2

I need to update about 6M rows in a table that has about 21M rows, and that is taking about 1 hour.

This is part of a data migration and I have full control over the database. Nobody else is using it, and I can stress it as much as I wish, I want to optimize for execution time.

The database is MySQL 5.7 in RDS, multicore machines.

The query is quite simple:

UPDATE invoice
    INNER JOIN first_deliveries
        ON invoice.job_id = first_deliveries.job_id
SET
    invoiceable_id = first_deliveries.id,
    invoiceable_type = 'Pooling::Delivery';

EXPLAIN is

mysql> explain update invoice inner join first_deliveries on invoice.job_id = first_deliveries.job_id set invoiceable_id = first_deliveries.id, invoiceable_type = 'Pooling::Delivery';
+----+-------------+------------------+------------+-------+----------------------------------+----------------------------------+---------+--------------------------------+---------+----------+-------------+
| id | select_type | table            | partitions | type  | possible_keys                    | key                              | key_len | ref                            | rows    | filtered | Extra       |
+----+-------------+------------------+------------+-------+----------------------------------+----------------------------------+---------+--------------------------------+---------+----------+-------------+
|  1 | SIMPLE      | first_deliveries | NULL       | index | idx_first_deliveries_job_id      | idx_first_deliveries_job_id      | 4       | NULL                           | 3363988 |   100.00 | Using index |
|  1 | UPDATE      | invoice          | NULL       | ref   | index_invoice_on_job_id_and_type | index_invoice_on_job_id_and_type | 5       | stuart.first_deliveries.job_id |       1 |   100.00 | NULL        |
+----+-------------+------------------+------------+-------+----------------------------------+----------------------------------+---------+--------------------------------+---------+----------+-------------+
2 rows in set (0.06 sec)

and the table definitions are:

CREATE TABLE `first_deliveries` (
`id` int(11) NOT NULL,
`job_id` int(11) NOT NULL,
`origin_place_id` int(11) DEFAULT NULL,
`original_eta_to_origin` datetime DEFAULT NULL,
`eta_to_origin` datetime DEFAULT NULL,
PRIMARY KEY (`id`),
KEY `idx_first_deliveries_origin_place_id` (`origin_place_id`),
KEY `idx_first_deliveries_job_id` (`job_id`)
) ENGINE=InnoDB DEFAULT CHARSET=utf8mb4 COLLATE=utf8mb4_unicode_ci

and

CREATE TABLE `invoice` (
`id` int(11) NOT NULL AUTO_INCREMENT,
`base_amount_cents` int(11) NOT NULL,
`job_id` int(11) DEFAULT NULL,
`invoiceable_id` int(11) DEFAULT NULL,
`invoiceable_type` varchar(191) COLLATE utf8mb4_unicode_ci DEFAULT NULL,
-- ... 60 other columns
PRIMARY KEY (`id`),
KEY `index_invoice_on_job_id_and_type` (`job_id`,`type`),
KEY `index_invoice_on_invoiceable_type_and_invoiceable_id` (`invoiceable_type`,`invoiceable_id`),
KEY `index_invoice_on_type_and_invoiceable_type_and_invoiceable_id` (`type`,`invoiceable_type`,`invoiceable_id`),
-- ... a bunch of other indexes for other columns
) ENGINE=InnoDB AUTO_INCREMENT=... DEFAULT CHARSET=utf8mb4 COLLATE=utf8mb4_unicode_ci

I would expect one single SQL statement to be the most efficient approach because that is the most concise way to tell the server what I want to do, and I expect the server to do it in the most performant way possible.

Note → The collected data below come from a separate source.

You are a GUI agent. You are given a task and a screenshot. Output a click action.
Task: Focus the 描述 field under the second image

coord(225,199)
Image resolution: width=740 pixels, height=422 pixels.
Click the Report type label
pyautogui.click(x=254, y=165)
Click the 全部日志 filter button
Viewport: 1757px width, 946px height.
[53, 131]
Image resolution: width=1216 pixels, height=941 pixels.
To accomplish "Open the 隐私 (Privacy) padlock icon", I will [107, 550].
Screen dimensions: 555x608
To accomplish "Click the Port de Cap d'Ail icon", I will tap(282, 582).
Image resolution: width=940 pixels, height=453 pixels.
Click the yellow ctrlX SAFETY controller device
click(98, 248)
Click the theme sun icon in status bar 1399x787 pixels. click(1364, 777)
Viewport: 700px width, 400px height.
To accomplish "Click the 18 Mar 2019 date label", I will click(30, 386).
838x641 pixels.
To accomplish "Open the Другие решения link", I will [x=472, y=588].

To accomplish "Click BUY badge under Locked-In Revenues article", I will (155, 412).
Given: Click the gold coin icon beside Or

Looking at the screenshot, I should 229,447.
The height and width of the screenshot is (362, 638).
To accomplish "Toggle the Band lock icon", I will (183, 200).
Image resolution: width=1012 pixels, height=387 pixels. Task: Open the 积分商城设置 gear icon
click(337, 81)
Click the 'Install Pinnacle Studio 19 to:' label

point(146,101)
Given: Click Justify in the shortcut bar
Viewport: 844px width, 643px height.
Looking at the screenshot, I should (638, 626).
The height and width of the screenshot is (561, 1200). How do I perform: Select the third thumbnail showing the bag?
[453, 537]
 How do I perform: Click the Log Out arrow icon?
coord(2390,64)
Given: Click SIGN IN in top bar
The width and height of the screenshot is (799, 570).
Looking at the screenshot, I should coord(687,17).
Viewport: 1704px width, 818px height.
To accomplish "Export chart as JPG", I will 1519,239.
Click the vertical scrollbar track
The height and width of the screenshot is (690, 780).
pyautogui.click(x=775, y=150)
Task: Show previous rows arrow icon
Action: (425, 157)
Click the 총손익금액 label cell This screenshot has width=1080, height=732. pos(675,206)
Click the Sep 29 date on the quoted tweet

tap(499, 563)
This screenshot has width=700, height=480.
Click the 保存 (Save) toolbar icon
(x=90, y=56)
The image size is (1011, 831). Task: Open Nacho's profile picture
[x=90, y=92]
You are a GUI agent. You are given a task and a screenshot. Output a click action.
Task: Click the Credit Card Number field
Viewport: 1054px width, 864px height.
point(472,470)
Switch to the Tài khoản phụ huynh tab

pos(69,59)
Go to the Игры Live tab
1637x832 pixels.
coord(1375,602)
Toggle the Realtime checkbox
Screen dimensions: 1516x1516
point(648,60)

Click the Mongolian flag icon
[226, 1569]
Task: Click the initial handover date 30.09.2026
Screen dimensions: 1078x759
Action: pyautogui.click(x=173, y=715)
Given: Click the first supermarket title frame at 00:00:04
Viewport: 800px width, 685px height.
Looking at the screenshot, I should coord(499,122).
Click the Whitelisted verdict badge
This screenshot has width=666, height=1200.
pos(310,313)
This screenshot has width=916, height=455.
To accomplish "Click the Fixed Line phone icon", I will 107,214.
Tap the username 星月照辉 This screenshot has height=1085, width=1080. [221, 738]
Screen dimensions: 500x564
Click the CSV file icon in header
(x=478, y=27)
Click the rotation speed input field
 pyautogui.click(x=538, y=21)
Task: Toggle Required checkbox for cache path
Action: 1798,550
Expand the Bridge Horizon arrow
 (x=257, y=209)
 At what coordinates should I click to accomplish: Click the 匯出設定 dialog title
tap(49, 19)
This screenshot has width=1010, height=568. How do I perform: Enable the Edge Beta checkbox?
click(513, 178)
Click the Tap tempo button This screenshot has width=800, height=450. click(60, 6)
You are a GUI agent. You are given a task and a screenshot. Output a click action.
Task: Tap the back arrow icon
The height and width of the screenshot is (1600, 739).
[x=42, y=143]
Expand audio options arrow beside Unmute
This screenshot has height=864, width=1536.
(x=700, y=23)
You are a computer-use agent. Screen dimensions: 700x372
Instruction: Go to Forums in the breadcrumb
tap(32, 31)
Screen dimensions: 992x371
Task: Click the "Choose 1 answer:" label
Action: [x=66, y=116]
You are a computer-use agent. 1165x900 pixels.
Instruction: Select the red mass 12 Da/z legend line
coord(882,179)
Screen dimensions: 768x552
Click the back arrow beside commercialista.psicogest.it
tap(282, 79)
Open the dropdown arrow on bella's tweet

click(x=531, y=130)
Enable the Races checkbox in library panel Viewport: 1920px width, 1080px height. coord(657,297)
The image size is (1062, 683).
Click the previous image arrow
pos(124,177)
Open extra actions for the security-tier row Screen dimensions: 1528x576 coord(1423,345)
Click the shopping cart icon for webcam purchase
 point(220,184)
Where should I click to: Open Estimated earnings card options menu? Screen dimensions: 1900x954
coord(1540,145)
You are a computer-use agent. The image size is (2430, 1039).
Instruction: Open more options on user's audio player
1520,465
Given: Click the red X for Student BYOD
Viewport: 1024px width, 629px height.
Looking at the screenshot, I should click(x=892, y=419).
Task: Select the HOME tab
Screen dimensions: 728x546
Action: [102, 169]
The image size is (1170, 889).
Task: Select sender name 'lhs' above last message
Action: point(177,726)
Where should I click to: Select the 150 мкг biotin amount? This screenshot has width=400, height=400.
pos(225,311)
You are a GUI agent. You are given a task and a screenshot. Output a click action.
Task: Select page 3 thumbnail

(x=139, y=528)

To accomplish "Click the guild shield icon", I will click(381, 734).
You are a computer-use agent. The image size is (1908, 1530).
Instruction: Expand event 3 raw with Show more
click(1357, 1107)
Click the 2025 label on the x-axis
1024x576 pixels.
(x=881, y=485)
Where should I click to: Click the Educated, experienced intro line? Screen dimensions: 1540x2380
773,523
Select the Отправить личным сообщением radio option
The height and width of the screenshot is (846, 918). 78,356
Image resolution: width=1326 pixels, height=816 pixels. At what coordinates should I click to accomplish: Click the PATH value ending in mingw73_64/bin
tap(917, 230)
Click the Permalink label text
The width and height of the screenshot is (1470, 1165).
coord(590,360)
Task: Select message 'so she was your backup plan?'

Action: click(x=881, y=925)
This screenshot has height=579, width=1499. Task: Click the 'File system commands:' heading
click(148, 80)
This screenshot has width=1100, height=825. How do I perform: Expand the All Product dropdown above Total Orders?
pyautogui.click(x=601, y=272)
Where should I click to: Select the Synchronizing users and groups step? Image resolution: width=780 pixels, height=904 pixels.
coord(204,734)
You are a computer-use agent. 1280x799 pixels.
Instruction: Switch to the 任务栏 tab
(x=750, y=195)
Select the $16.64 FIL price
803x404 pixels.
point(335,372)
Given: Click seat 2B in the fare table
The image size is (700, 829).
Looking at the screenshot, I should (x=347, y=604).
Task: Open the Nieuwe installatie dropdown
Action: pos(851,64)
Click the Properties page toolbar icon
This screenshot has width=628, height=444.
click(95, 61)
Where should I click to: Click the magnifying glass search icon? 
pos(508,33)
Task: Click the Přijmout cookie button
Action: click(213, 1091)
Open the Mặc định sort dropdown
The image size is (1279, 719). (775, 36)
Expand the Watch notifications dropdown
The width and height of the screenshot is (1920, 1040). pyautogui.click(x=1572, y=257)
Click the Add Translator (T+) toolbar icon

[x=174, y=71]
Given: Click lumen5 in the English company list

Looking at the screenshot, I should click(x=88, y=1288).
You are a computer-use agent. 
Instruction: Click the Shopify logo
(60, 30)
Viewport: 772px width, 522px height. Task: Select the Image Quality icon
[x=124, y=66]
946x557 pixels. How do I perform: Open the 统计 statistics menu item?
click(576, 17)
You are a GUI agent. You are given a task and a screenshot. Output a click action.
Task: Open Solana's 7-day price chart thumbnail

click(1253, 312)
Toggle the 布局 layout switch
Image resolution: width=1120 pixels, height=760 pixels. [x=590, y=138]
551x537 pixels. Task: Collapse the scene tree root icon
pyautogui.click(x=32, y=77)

But maybe it needs to take compromises and I could help speeding it up somehow?

I tried to partition IDs in 10 disjoint sets and issue 10 disjoint UPDATEs in 10 threads, but got lock timeouts. Why did I get lock issues for disjoint row sets?

Any other technique?

Xavier Noria
  • 1,640
  • 1
  • 8
  • 10
  • You might want to consider SET GLOBAL innodb_change_buffer_max_size=50; prior to your massive update and then change it back to 25 or whatever you typically use on a normal day. SELECT @@innodb_change_buffer_max_size; will tell what the value is before you or after you change the value. 50 Change buffer will have a positive impact on long running duration. – Wilson Hauck Aug 16 '19 at 22:12

3 Answers3

0

There are only two viable execution plans for your update: either it goes through first_deliveries and updates the corresponding invoice, or it goes through invoice and checks if there is a corresponding entry in first_deliveries.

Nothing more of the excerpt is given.